Level 1 (Basic) Policy

Only contain the control over control surface (on control over throttle)

Attitude Control/Maintainance

Pitch（俯仰角） C/M

Function: KeepPitch()

Control the angle of horizontal tail (elevator)

1. First keep the angle of elevator same with AoA(攻角), to avoid the disturbance of the horizontal tail on the attitide of the aircraft.

   1	aircraft.PitchAngle = aircraft.AoA;

   这里的aircraft.PitchAngle指的是飞机升降舵的角度(下片为正)

2. 根据当前俯仰角，俯仰速度，和目标俯仰角，调整升降舵面的角度

   1	aircraft.PitchAngle += 5 * (p - aircraft.Pitch) / Mathf.Exp(10 * aircraft.PitchSpeed * Mathf.Sign(p - aircraft.Pitch));

Other Attitude C/M

与俯仰角类似（分别控制滚转舵面以及偏航舵面），不过不需要第一步

Level 2 Policy

Velocity Direction Control/Maintainance

Gliding Angle (下滑角)

####

- [待完成任务]: 把飞机姿态控制这段引文从“Level 1 (Basic)”到“of the aircraft.”的部分重写一遍，其中的“elevator”一律替换成“升降舵”。 后面的各行与此无关。

- [所给信息]:
####

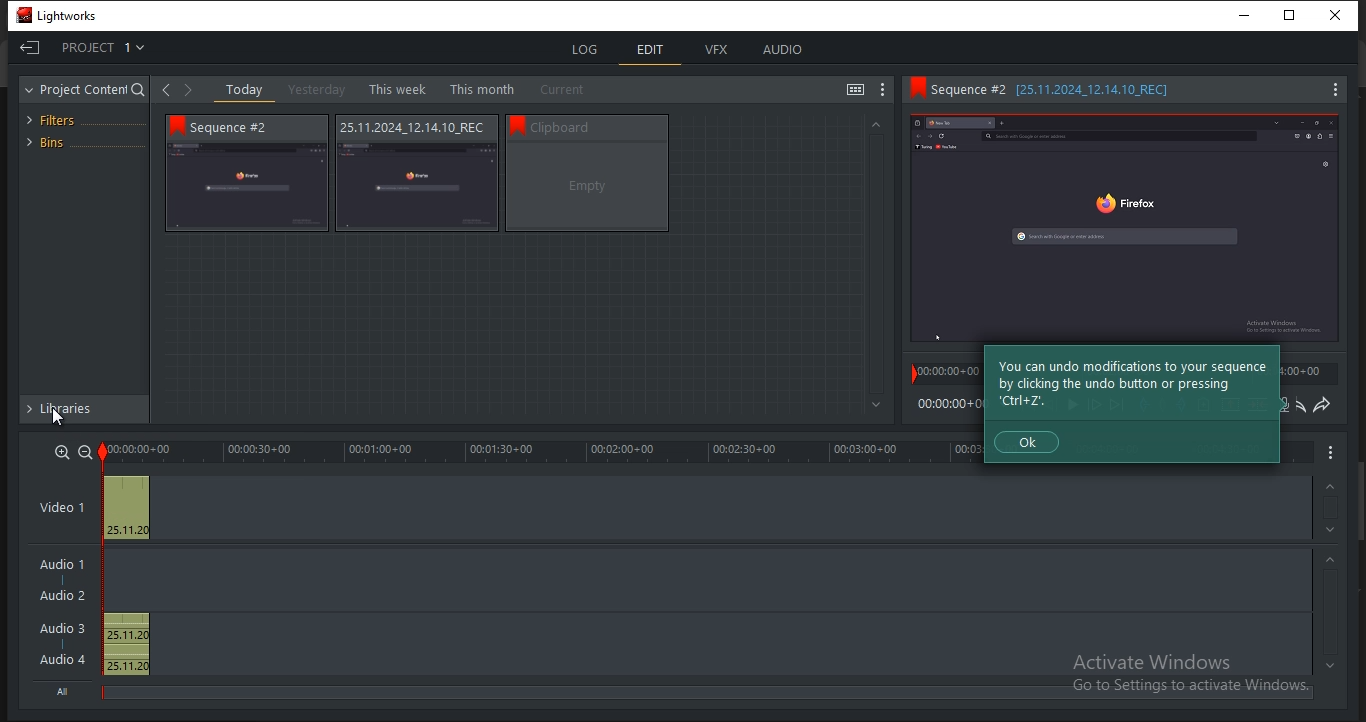 The height and width of the screenshot is (722, 1366). Describe the element at coordinates (130, 497) in the screenshot. I see `Preview thumbnail` at that location.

####

- [完整输出]:
Level 1 (Basic) Policy

Only contain the control over control surface (on control over throttle)

Attitude Control/Maintainance

Pitch（俯仰角） C/M

Function: KeepPitch()

Control the angle of horizontal tail (升降舵)

1. First keep the angle of 升降舵 same with AoA(攻角), to avoid the disturbance of the horizontal tail on the attitide of the aircraft.